>>>>>
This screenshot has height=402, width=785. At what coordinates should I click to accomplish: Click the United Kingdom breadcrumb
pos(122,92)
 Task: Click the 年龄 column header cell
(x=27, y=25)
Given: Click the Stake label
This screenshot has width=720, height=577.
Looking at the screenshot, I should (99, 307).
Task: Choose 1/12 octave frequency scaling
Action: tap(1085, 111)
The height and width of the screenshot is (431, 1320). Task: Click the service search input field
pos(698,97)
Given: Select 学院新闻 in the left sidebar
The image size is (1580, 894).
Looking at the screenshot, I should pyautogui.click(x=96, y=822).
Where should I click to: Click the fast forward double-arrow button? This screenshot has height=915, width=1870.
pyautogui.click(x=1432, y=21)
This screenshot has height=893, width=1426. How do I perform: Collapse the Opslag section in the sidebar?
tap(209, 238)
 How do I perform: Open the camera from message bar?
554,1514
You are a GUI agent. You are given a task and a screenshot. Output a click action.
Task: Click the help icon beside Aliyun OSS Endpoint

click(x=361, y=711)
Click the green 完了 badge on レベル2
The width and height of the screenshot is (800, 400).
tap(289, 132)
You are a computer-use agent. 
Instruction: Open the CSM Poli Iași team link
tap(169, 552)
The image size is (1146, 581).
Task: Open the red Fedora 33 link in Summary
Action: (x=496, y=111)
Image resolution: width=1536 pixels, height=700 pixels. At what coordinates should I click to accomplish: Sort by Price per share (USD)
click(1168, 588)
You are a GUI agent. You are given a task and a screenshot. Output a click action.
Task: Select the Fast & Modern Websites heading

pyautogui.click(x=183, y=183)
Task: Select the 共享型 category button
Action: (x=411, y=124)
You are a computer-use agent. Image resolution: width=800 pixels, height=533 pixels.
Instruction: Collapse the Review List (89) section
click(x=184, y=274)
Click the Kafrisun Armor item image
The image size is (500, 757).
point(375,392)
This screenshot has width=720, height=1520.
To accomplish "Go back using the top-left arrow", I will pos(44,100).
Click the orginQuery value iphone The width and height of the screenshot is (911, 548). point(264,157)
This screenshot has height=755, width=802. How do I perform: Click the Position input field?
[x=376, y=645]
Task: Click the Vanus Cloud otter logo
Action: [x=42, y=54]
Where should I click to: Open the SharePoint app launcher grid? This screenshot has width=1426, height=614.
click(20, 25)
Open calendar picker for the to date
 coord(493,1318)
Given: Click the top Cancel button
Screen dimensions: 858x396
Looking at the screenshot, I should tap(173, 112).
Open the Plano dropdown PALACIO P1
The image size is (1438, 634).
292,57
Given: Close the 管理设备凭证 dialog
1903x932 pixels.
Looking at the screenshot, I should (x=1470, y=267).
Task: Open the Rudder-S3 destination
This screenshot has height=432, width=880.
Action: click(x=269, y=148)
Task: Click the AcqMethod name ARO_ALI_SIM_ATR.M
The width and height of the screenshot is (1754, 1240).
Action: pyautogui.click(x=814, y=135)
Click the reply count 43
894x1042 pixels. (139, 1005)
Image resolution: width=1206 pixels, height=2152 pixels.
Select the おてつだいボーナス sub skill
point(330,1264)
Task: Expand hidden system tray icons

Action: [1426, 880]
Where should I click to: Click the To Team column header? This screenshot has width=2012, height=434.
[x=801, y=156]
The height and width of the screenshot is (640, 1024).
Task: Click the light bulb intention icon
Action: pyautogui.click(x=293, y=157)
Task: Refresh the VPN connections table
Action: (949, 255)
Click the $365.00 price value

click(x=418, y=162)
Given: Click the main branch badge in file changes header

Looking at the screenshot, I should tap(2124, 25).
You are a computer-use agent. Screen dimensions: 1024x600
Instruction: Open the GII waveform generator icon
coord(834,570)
<<<<<
* **Task brief**
The answer should consist of every line above in which "computer" appears.

* **Response**
You are a computer-use agent. 
You are a computer-use agent. Image resolution: width=800 pixels, height=533 pixels.
You are a computer-use agent. Screen dimensions: 1024x600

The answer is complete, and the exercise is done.